Uber a officialisé son départ du Nigeria et de l'Ouganda. La plateforme américaine de VTC cessera ses opérations dans ces deux pays à partir du 2 septembre 2026. La nouvelle est tombée mardi soir via un communiqué interne, confirmant des semaines de rumeurs sur un retrait progressif. À Lagos, la plus grande ville du continent africain, les conducteurs ont appris la nouvelle avec stupéfaction. Beaucoup avaient investi dans des véhicules récents pour répondre aux exigences de la plateforme.
Le marché nigérian était devenu difficile pour Uber. La concurrence locale, menée par Bolt et des acteurs émergents comme InDrive, a érodé ses parts de marché. Les tarifs agressifs ont comprimé les marges, tandis que les coûts d'exploitation grimpaient, notamment le carburant et l'entretien des véhicules. En parallèle, les régulateurs de Lagos ont multiplié les contraintes, de l'immatriculation des chauffeurs à la taxation des courses. Uber n'a pas précisé les raisons exactes de son retrait, mais les observateurs pointent une rentabilité insuffisante sur des marchés où le pouvoir d'achat reste faible.
Ce départ laisse un vide pour les conducteurs et les passagers. À Lagos, des milliers de chauffeurs se retrouvent sans source de revenus. Certains envisagent de migrer vers Bolt ou d'autres plateformes, mais l'offre risque de saturer. Pour les usagers, l'alternative principale reste les taxis traditionnels ou les motos-taxis, souvent moins sûrs.
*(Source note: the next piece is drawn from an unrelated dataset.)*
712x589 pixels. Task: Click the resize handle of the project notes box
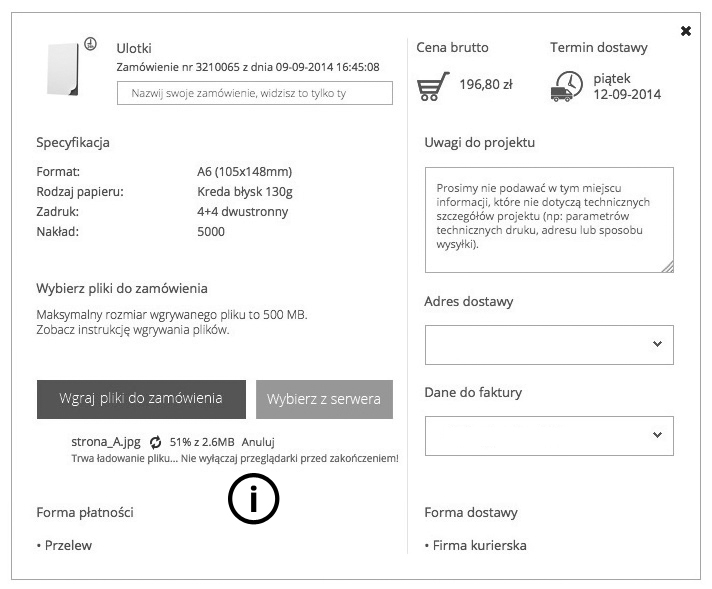668,267
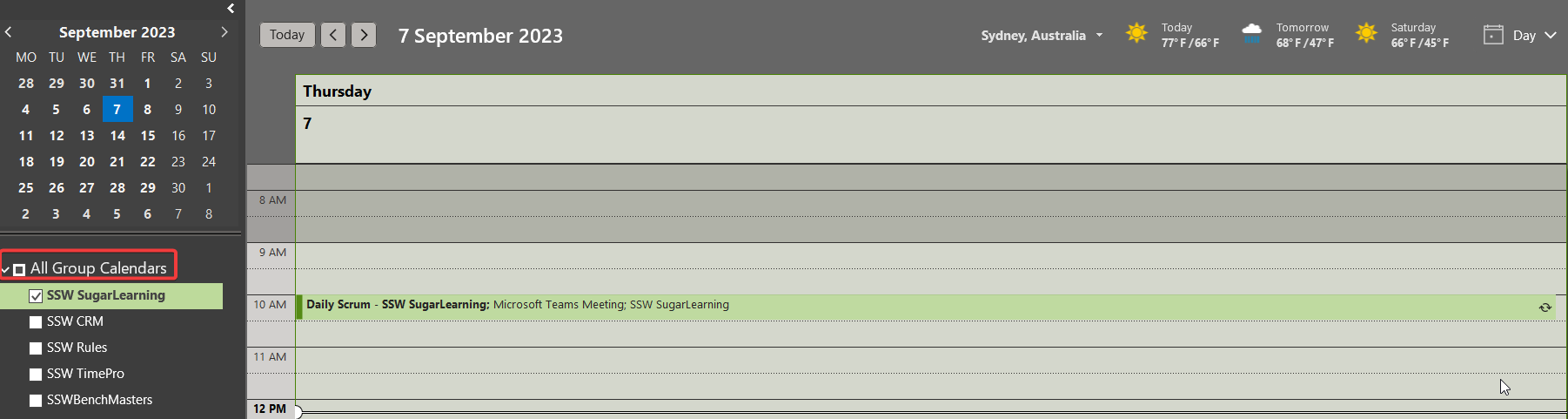Click tomorrow's cloudy weather icon
1568x419 pixels.
pos(1251,34)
Ce désengagement d'Uber intervient alors que la mobilité urbaine est un défi croissant dans les mégapoles africaines. Pour la diaspora ouest-africaine, ces changements rappellent que les services numériques restent volatils, y compris dans les transferts d'argent.
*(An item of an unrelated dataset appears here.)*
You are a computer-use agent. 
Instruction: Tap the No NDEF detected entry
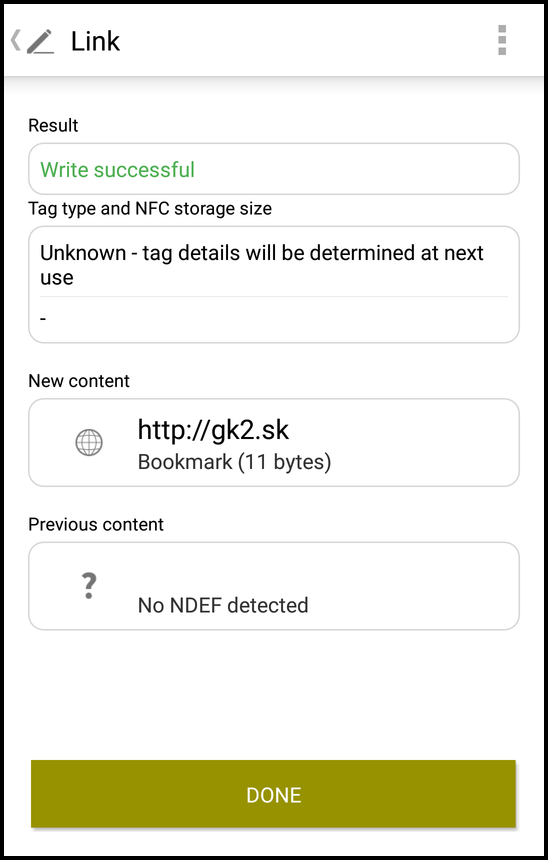[223, 605]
L'histoire d'Uber au Nigeria illustre la difficulté des géants mondiaux à s'imposer durablement en Afrique de l'Ouest. Après huit ans de présence, la plateforme n'a jamais atteint l'échelle critique nécessaire pour équilibrer ses comptes. Son retrait ouvre la voie à une consolidation du marché, où les acteurs locaux, plus agiles, pourraient tirer leur épingle du jeu. Mais pour l'instant, les conséquences sociales sont immédiates : des emplois perdus et une mobilité urbaine qui se dégrade à Lagos et Kampala. Le secteur des services numériques en Afrique apprend une nouvelle fois que la croissance ne suffit pas sans un modèle économique viable.